Feldspar: Functional Embedded Language for DSP and Parallelism

Emil Axelsson

AFP guest lecture, Feb 2012

Motivation

Signal processing for mobile communication gets increasingly demanding

Old figures:

Motivation

Industry needs to move to new, more parallel hardware architectures

Current signal processing code mostly written in C

Feldspar

A joint project with Ericsson, Chalmers and ELTE University (Budapest)
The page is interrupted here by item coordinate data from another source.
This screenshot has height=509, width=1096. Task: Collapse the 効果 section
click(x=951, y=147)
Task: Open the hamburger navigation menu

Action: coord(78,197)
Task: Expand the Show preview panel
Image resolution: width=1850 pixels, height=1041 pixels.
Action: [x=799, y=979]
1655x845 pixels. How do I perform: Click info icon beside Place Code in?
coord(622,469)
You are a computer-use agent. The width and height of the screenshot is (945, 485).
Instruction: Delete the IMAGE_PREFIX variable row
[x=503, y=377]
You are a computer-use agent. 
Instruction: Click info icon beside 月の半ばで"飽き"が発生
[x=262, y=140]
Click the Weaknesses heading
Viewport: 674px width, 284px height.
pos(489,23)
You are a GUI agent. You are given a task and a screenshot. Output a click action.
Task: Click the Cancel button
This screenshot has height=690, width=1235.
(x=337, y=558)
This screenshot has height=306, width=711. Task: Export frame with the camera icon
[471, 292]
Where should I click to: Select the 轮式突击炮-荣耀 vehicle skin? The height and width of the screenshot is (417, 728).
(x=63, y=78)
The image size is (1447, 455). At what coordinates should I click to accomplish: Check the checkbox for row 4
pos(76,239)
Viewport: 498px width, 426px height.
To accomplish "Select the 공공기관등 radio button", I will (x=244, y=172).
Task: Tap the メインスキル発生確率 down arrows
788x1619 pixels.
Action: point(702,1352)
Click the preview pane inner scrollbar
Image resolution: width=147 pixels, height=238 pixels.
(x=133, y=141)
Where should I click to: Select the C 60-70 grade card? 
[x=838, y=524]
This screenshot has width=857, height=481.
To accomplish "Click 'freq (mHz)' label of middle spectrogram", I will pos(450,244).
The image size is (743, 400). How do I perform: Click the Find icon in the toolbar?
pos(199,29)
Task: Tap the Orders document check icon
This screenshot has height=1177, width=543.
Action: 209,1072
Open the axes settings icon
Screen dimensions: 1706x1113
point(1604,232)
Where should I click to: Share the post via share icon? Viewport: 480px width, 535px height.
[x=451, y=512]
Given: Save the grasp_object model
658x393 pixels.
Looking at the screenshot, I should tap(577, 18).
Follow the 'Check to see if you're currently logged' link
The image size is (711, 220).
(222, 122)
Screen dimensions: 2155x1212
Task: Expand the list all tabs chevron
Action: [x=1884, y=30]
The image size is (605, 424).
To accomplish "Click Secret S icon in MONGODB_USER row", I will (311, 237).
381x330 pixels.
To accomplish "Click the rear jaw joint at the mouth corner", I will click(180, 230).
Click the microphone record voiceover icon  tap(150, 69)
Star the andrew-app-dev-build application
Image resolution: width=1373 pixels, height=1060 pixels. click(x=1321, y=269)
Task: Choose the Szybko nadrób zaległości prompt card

Aims to make digital signal processing (DSP) code more high-level

Method: Domain-specific language with associated compiler

Initial application: Radio base stations for mobile communication

Intension to be applicable for DSP in general

Hand-optimized loop (from AMR codec)

ANSI-C specification:

for (j = 0; j < L_frame; j++, p++, p1++)
{
t0 = L_mac (t0, *p, *p1);
}
corr[­i] = t0;

Equivalent loop optimized for specific processor:

#pragma MUST_ITERATE(80,160,80);
for (j = 0; j < L_frame; j++)
{
pj_pj = _pack2 (p[j], p[j]);
p0_p1 = _mem4_const(&p0[j+0]);
prod0_prod1 = _smpy2 (pj_pj, p0_p1);
t0 = _sadd (t0, _hi (prod0_prod1));
t1 = _sadd (t1, _lo (prod0_prod1));
p2_p3 = _mem4_const(&p0[j+2]);
prod0_prod1 = _smpy2 (pj_pj, p2_p3);
t2 = _sadd (t2, _hi (prod0_prod1));
t3 = _sadd (t3, _lo (prod0_prod1));
p4_p5 = _mem4_const(&p0[j+4]);
prod0_prod1 = _smpy2 (pj_pj, p4_p5);
t4 = _sadd (t4, _hi (prod0_prod1));
t5 = _sadd (t5, _lo (prod0_prod1));
p6_p7 = _mem4_const(&p0[j+6]);
prod0_prod1 = _smpy2 (pj_pj, p6_p7);
t6 = _sadd (t6, _hi (prod0_prod1));
t7 = _sadd (t7, _lo (prod0_prod1));
}
corr[­i] = t0; corr[­i+1] = t1;
corr[­i+2] = t2; corr[­i+3] = t3;
corr[­i+4] = t4; corr[­i+5] = t5;
corr[­i+6] = t6; corr[­i+7] = t7;
  • Pragmas
  • Intrinsic instructions
  • Loop unrolling
  • Etc.

Hand-optimized loop (from AMR codec)

Hand-optimized version probably not suited for a different processor; non-portable!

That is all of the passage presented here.